(Records drawn from a dataset)
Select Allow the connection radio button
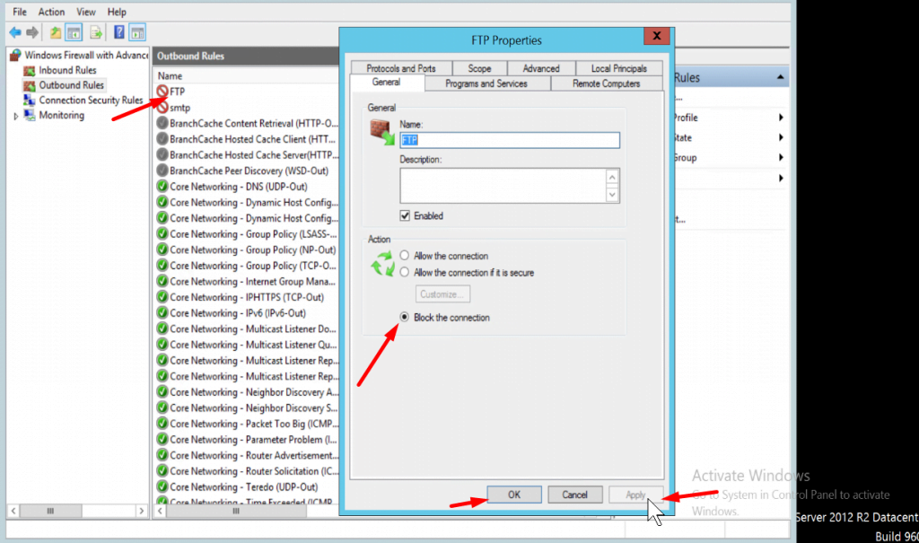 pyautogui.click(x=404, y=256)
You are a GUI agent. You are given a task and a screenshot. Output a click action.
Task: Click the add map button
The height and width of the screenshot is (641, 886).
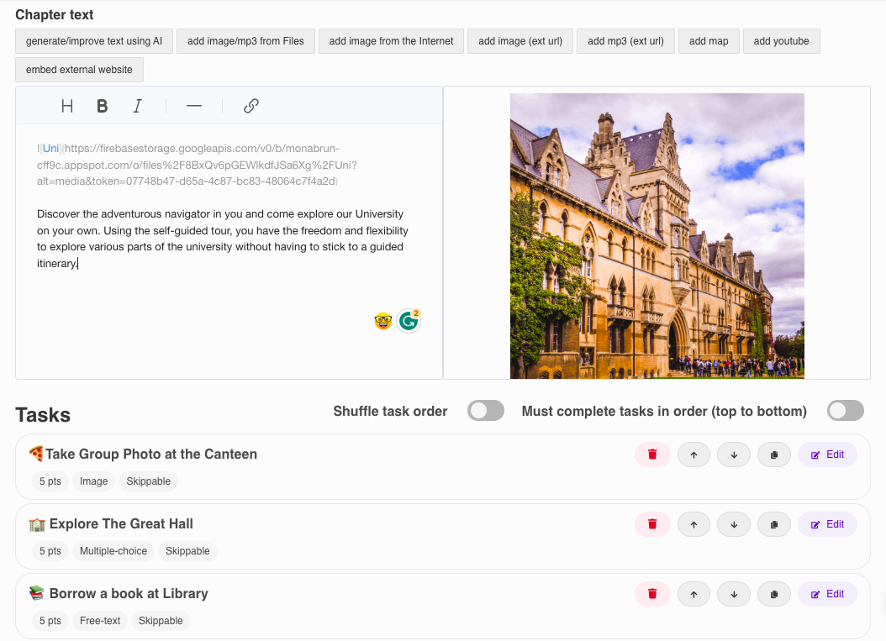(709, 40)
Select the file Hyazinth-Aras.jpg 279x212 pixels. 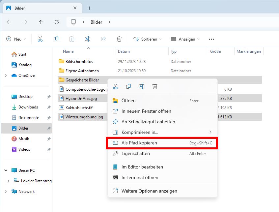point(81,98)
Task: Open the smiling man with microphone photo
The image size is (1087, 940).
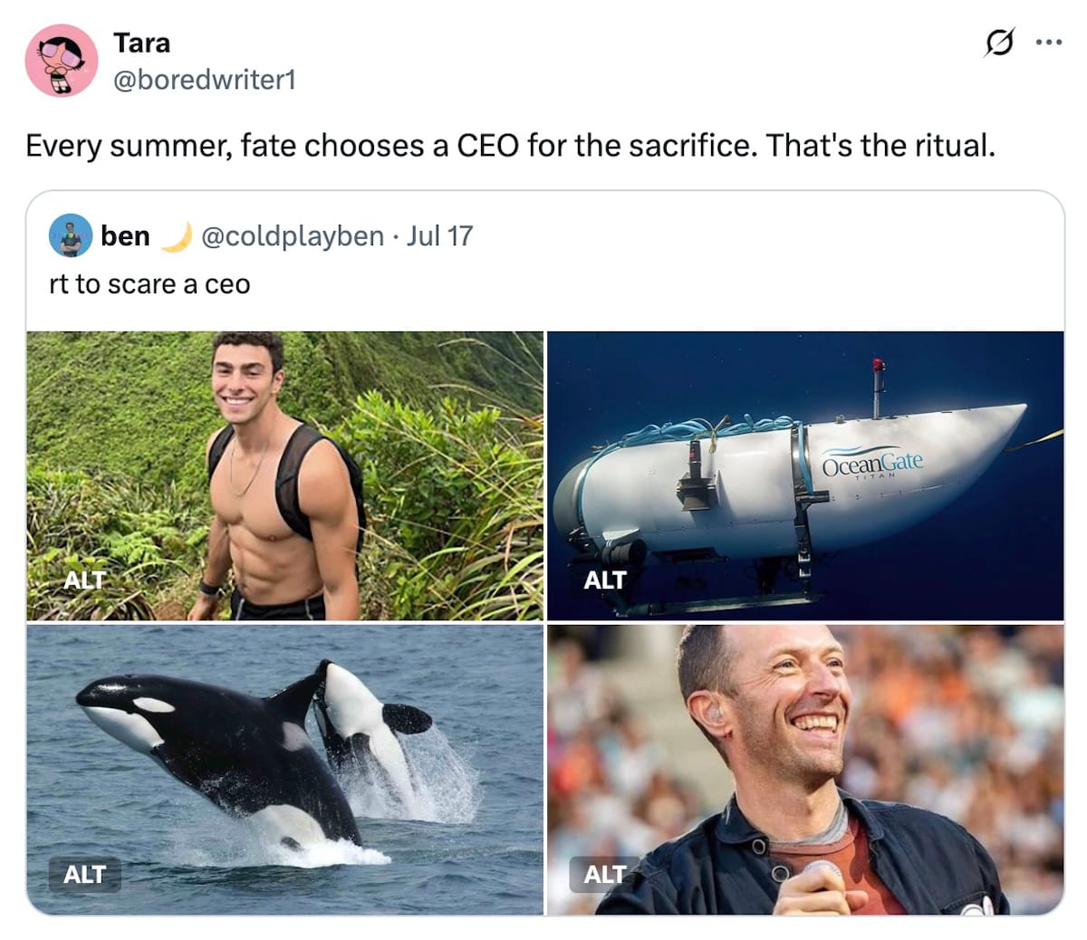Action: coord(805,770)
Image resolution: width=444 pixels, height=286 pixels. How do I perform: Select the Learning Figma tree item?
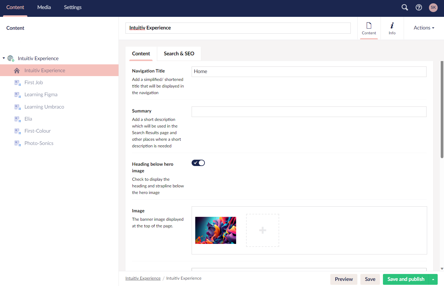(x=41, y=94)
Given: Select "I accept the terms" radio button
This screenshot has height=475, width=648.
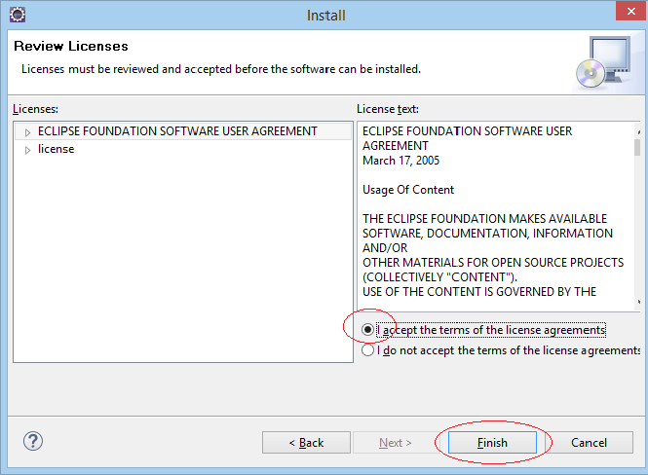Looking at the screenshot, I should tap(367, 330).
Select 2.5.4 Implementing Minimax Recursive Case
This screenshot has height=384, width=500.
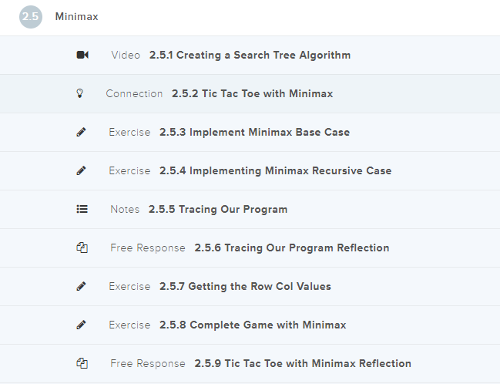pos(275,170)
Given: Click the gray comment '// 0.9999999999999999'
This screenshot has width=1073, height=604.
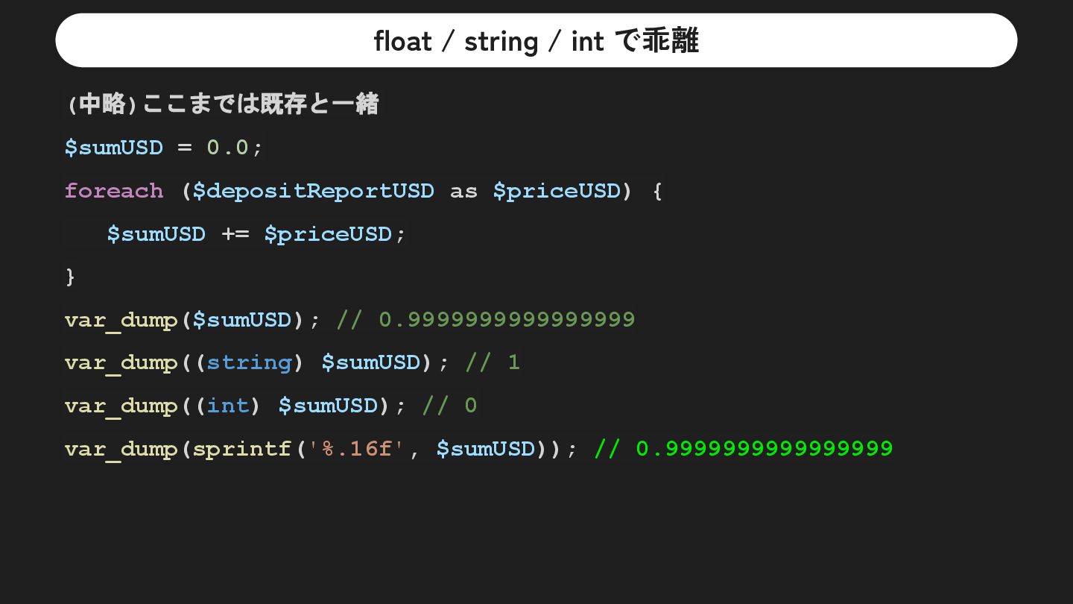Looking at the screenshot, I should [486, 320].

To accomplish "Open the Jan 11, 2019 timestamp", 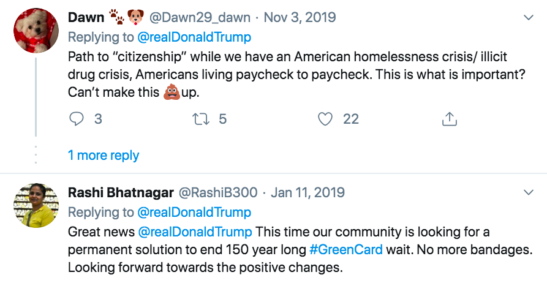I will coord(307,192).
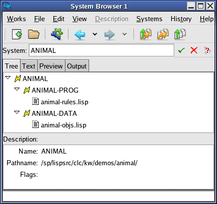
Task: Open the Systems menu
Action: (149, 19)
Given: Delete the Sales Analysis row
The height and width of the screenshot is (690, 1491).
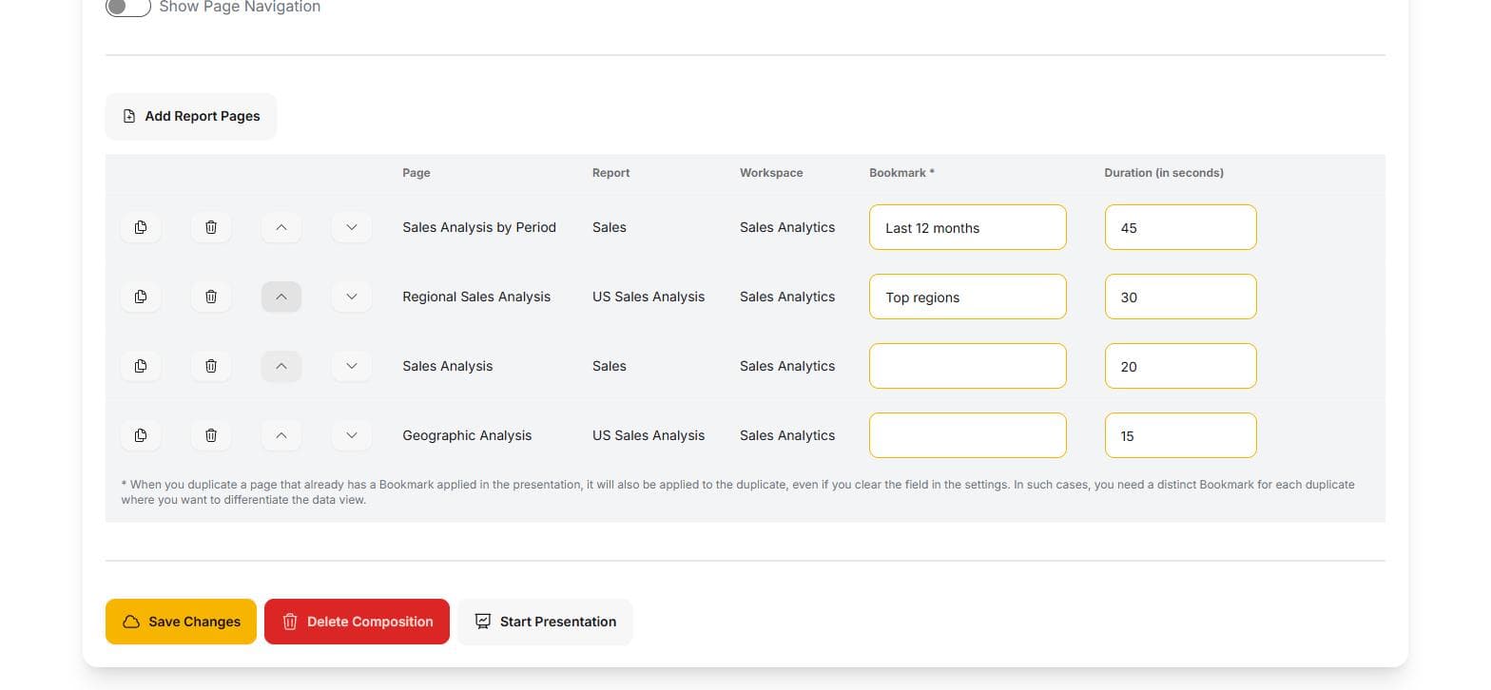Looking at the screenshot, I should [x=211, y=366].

■ **WORK REQUIRED**
Reproduce exactly, with every picture left out, the lines from the one that contains "Given: Delete the Sales Analysis row" to the final line of the records above.

■ **EXERCISE RESULT**
Given: Delete the Sales Analysis row
The height and width of the screenshot is (690, 1491).
Looking at the screenshot, I should [x=211, y=366].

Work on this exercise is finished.